On the back of a blushing fiddle’s leading melody, listeners are prone to getting lost in the strut of “The Picture on the Wall” right out of the gate when examining the new album from High Fidelity, Banjo Player’s Blues. Though not the firecracker of an instrumental that “Turkey in the Straw” is, “The Picture on the Wall” is just as riddled with sonic vitality as any of the songs it neighbors in the tracklist of Banjo Player’s Blues this June 20th are. The title cut is definitely on the mathier side of the bluegrass spectrum, but as is the case with the tempered “Tears of Regret,” the tone of its harmonies often conveys more than the actual adrenaline of the play does. It takes a devoted musician to give the old school swing of these tracks the kind of intrigue and panache it takes to make music exciting to a millennial audience, but thankfully this band is made up of players who can do exactly that and more. High Fidelity are on a mission to keep the bluegrass spirit alive, and in their new LP they give us every reason to believe in the genre’s relevance in this new age.

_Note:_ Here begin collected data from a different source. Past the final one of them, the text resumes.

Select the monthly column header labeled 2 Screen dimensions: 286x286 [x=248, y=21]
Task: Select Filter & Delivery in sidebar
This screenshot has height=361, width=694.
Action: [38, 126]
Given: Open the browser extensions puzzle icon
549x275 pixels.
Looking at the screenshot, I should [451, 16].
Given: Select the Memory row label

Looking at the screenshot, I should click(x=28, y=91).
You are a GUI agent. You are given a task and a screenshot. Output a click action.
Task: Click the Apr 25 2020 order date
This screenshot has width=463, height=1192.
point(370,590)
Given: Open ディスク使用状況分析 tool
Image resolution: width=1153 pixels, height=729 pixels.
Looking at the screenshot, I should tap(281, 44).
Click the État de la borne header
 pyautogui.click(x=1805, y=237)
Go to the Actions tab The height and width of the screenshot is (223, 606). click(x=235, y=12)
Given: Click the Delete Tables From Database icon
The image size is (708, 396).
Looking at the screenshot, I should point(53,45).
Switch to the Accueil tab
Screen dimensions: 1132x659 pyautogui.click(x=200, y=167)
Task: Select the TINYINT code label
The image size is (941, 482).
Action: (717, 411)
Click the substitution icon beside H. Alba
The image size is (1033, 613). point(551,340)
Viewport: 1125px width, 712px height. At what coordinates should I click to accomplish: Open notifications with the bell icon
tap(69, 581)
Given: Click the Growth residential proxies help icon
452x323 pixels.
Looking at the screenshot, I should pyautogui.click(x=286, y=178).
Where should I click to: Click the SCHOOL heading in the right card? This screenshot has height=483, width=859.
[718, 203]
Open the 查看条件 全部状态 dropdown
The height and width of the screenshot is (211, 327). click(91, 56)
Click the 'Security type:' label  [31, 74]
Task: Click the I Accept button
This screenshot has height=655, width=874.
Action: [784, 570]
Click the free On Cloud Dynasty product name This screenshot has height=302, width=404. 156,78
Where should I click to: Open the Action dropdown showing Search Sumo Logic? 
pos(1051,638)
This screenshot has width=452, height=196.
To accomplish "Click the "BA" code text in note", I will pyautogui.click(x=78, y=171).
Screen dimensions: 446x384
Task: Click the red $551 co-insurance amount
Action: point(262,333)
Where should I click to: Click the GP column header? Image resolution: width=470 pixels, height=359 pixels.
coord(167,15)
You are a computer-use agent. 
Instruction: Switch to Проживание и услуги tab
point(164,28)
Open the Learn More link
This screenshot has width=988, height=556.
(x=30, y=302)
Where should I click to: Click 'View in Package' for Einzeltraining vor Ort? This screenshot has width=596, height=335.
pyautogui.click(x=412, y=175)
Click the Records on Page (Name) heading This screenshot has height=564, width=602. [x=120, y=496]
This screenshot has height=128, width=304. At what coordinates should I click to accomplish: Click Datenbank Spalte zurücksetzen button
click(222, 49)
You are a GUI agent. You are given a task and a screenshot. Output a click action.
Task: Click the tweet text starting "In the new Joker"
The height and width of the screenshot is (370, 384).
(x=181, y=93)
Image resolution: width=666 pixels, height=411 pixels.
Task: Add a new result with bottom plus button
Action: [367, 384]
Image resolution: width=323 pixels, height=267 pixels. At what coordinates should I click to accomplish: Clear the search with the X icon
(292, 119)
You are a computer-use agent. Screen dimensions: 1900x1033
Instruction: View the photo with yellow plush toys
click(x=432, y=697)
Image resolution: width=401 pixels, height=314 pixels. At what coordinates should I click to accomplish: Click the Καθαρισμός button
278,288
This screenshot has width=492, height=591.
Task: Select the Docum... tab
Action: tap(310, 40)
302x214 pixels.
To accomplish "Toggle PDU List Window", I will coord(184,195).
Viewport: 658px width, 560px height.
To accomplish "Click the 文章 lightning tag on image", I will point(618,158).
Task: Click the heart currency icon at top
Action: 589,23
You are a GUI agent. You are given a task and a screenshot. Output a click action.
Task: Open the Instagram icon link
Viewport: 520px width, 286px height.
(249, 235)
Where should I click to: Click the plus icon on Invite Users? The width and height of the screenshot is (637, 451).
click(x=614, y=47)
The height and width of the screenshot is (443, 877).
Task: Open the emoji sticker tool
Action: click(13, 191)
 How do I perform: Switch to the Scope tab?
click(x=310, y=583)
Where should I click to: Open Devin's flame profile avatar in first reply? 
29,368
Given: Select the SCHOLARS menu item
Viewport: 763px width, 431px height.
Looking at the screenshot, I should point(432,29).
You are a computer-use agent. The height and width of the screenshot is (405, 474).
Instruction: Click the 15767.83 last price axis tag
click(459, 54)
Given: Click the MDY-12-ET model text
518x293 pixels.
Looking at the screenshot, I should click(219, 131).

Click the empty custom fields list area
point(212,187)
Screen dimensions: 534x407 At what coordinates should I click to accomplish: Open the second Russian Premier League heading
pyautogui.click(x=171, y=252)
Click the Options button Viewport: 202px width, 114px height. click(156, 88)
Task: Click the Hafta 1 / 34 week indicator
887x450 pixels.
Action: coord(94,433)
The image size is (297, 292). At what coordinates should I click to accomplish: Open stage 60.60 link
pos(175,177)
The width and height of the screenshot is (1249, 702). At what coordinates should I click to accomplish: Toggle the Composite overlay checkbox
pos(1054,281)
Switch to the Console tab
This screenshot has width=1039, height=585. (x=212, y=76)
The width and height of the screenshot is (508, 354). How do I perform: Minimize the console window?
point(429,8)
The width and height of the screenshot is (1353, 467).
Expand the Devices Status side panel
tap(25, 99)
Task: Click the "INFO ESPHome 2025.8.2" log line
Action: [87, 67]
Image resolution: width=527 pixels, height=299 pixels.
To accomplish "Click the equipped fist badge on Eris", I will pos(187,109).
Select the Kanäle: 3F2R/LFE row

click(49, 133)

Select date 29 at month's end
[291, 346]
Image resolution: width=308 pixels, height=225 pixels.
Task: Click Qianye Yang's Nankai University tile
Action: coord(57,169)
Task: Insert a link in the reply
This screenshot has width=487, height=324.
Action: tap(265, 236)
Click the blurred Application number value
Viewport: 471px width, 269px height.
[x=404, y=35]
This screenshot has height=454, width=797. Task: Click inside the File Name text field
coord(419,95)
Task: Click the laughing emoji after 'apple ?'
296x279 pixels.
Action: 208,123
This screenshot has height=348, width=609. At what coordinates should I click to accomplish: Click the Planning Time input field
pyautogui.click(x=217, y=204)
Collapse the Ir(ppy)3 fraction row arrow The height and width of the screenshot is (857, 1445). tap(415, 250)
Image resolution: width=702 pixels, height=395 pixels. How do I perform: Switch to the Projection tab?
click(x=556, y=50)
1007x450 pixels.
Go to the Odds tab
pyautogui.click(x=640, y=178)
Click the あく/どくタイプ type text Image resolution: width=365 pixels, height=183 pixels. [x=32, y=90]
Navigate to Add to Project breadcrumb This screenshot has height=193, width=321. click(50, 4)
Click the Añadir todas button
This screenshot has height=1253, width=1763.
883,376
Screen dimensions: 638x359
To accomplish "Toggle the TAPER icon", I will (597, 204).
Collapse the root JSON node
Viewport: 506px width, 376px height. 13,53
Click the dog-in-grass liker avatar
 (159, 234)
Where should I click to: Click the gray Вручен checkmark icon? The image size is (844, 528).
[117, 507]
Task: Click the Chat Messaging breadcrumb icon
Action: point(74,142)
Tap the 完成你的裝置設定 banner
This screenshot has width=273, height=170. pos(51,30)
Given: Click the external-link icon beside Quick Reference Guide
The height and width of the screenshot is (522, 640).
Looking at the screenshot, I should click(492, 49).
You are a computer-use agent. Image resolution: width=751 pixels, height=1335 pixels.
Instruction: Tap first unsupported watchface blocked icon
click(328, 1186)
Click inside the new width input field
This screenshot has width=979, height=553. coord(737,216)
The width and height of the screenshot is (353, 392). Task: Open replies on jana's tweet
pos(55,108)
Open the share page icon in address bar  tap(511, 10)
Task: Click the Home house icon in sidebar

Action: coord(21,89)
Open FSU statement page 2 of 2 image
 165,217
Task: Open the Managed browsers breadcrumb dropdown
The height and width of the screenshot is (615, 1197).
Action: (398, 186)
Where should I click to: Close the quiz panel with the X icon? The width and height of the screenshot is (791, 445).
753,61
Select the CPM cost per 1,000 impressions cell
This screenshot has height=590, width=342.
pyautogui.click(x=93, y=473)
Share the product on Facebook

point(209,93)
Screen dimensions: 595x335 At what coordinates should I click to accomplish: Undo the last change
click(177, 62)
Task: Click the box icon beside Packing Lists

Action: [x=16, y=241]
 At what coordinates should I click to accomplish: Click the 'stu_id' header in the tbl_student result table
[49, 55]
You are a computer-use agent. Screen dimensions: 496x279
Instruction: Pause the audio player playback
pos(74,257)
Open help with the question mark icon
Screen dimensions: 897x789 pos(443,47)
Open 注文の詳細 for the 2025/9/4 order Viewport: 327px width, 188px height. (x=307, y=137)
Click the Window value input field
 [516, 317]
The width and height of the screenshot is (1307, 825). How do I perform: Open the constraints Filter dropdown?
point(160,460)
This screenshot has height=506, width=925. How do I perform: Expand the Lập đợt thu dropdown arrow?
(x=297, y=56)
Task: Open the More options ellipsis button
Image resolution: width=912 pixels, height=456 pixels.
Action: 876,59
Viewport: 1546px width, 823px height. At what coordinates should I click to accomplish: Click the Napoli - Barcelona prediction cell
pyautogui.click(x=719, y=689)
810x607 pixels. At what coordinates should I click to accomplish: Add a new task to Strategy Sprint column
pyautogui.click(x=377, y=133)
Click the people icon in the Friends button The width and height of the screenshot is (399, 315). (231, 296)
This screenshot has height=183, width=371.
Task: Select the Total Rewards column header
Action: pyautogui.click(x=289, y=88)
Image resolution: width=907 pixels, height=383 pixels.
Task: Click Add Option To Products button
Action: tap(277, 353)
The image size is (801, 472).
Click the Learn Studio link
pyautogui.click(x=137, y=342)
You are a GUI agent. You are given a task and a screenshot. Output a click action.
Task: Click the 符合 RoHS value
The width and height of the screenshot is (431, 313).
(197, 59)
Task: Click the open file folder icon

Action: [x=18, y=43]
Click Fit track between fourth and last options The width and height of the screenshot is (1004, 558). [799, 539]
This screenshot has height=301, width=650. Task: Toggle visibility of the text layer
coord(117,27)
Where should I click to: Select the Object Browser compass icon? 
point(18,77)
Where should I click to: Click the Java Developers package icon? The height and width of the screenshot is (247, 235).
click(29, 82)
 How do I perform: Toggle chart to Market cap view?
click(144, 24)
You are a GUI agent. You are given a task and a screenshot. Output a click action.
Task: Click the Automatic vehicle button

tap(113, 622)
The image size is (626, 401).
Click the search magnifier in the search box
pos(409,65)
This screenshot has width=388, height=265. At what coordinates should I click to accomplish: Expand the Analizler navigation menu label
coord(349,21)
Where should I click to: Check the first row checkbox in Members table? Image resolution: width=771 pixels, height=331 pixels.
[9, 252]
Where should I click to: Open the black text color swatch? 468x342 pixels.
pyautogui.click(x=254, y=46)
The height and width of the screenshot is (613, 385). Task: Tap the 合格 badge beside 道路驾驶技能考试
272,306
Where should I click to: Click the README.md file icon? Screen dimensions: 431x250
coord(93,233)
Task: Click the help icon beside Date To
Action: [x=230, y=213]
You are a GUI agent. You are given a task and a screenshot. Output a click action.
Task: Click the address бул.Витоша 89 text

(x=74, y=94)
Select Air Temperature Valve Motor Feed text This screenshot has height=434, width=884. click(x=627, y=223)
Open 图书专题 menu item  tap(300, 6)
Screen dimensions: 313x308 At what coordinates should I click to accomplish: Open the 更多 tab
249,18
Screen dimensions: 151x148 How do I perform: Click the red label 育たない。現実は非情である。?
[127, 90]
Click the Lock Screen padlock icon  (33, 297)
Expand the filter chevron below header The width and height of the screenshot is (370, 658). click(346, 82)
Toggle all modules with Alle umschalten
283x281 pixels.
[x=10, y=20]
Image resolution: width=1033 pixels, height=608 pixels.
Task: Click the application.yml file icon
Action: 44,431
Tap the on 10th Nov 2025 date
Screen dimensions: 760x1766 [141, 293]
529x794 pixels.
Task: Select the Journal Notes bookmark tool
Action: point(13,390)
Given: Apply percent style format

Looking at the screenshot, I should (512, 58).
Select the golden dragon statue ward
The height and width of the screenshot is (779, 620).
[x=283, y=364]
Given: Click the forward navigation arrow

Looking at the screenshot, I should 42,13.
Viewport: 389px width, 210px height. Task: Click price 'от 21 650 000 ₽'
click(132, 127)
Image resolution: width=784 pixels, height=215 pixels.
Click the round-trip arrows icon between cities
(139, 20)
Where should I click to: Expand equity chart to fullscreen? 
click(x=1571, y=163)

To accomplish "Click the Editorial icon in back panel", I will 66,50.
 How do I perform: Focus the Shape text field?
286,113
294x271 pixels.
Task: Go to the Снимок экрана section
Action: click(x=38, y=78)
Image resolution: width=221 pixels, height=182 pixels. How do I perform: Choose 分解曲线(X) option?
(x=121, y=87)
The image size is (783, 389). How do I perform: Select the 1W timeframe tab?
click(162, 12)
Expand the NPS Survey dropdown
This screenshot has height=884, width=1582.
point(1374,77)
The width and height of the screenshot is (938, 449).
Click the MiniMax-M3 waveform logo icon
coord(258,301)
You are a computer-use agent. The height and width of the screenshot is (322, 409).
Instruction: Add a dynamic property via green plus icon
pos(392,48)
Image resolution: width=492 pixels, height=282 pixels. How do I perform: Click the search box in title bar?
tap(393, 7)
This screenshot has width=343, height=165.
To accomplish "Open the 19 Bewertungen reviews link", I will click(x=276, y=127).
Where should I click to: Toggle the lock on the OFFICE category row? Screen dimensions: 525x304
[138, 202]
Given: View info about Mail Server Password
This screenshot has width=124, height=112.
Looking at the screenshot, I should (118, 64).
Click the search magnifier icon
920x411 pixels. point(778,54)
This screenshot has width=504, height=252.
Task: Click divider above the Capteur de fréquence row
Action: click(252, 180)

“Dear God” welcomes us into the elegant sway of the strings before settling into a decadent harmony constructed around vocals even more velvety than those in “His Charming Love.” It’s an interesting segue from the title cut into the instrumental “Feudin’ Banjos,” but in general I think Banjo Player’s Blues benefits tremendously from the flow of its tracklist. Because of the layered style of the music, and moreover, the specific pattern in which the songs have been arranged for us here, it isn’t difficult to simply hit play, lean back and enjoy the entirety of the LP as it was intended to be consumed.
I honestly can’t recall the last time that I was able to say as much about a new country album, but as anyone who knows the two genres is more than aware of by now, comparing the contemporary bluegrass pulse with that of the Nashville establishment isn’t very fair to the latter party at all.
Even in somewhat barebones compositions like “Old Home Place” and “Helen,” High Fidelity come up with some unique ways of getting our attention – and keeping it – in Banjo Player’s Blues. Juggernauts like “The South Bound Train” mesh startlingly well with down-home swingers like “Take My Ring From Your Finger” and “Get a Little Light” here, with very few instances of aesthetical confusion making contact with the audience. I’m a pretty picky fan and critic when it comes to this kind of music, but with a band like High Fidelity riding as large and in charge as they are in this most recent affair, it’s hard to resist the mightily melodic sound they’re offering in Banjo Player’s Blues. I like what I’m hearing in this LP, and if it’s what I can expect to get out of their future work, I’ll absolutely be reviewing their content again.